Four passages I read this morning. Meanwhile the snow fell.


from
Moby-Dick by Herman Melville
Now, in calm weather, to swim in the open ocean is as easy to the practised swimmer as to ride in a spring-carriage ashore. But the awful lonesomeness is intolerable. The intense concentration of self in the middle of such a heartless immensity, my God! who can tell it?


from A Room of One's Own by Virginia Woolf
Coleridge certainly did not mean, when he said that a great mind is androgynous, that it is a mind that has any special sympathy with women; a mind that takes up their cause or devotes itself to their interpretation. Perhaps the androgynous mind is less apt to make these distinctions than the single-sexed mind. He meant, perhaps, that the androgynous mind is resonant and porous; that it transmits emotion without impediment; that it is naturally creative, incandescent and undivided. In fact one goes back to Shakespeare's mind as the type of the androgynous, of the man-womanly mind, though it would be impossible to say what Shakespeare thought of women.


from Rhinoceros by Eugene Ionecso (trans. by Derek Prouse)
Berenger (surfeited and pretty weary): How do I know, then? Perhaps [the rhinoceros has] been hiding under a stone? . . . Or maybe it's been nesting on some withered branch?

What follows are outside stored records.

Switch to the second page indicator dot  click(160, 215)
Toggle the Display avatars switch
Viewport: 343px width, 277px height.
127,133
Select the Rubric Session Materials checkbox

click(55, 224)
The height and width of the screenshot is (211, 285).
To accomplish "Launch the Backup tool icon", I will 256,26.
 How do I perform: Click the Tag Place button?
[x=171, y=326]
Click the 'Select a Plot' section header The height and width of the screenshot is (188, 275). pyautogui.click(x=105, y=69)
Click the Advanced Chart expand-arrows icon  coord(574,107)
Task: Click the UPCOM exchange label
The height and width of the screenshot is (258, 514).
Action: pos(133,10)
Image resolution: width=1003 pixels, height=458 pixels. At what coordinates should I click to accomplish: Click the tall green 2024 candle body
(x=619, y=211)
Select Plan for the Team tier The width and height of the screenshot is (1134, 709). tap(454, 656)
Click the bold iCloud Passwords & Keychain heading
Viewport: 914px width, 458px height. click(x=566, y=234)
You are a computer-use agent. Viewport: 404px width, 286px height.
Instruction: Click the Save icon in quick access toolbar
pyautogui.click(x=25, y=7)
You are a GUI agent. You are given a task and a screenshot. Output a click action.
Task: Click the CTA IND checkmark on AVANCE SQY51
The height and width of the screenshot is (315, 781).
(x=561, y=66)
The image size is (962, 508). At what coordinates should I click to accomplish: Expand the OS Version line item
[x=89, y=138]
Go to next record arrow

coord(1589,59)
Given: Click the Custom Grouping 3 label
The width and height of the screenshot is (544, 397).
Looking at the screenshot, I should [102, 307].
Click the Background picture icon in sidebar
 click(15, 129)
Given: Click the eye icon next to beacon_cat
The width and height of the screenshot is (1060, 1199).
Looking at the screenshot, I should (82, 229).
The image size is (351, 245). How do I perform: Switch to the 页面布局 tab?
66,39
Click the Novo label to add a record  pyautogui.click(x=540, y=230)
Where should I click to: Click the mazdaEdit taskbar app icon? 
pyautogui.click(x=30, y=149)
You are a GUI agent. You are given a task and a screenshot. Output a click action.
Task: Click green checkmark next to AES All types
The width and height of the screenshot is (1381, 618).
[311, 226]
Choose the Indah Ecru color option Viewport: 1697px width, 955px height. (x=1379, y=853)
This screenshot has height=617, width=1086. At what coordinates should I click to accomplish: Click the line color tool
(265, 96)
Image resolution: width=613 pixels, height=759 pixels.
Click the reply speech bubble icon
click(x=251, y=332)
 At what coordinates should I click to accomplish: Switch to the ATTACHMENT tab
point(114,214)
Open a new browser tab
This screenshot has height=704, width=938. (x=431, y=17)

from Cosmic Tones for Mental Therapy by Sun Ra
Proper evaluation of words and letters in their phonetic and associated sense can bring the peoples of the earth into the clear light of pure Cosmic Wisdom.

3 comments:

Thomas said...

One of the (several) reasons I read your blog every day is to find these fantastic juxtapositions. Virginia Woolf and Sun Ra! Where else would I find these two crossing paths?

Tom

Dawn Potter said...

XX

Dawn Potter said...

. . . which means I was not feeling full of "Dawn, your life makes sense," so thanks for the cheer-up.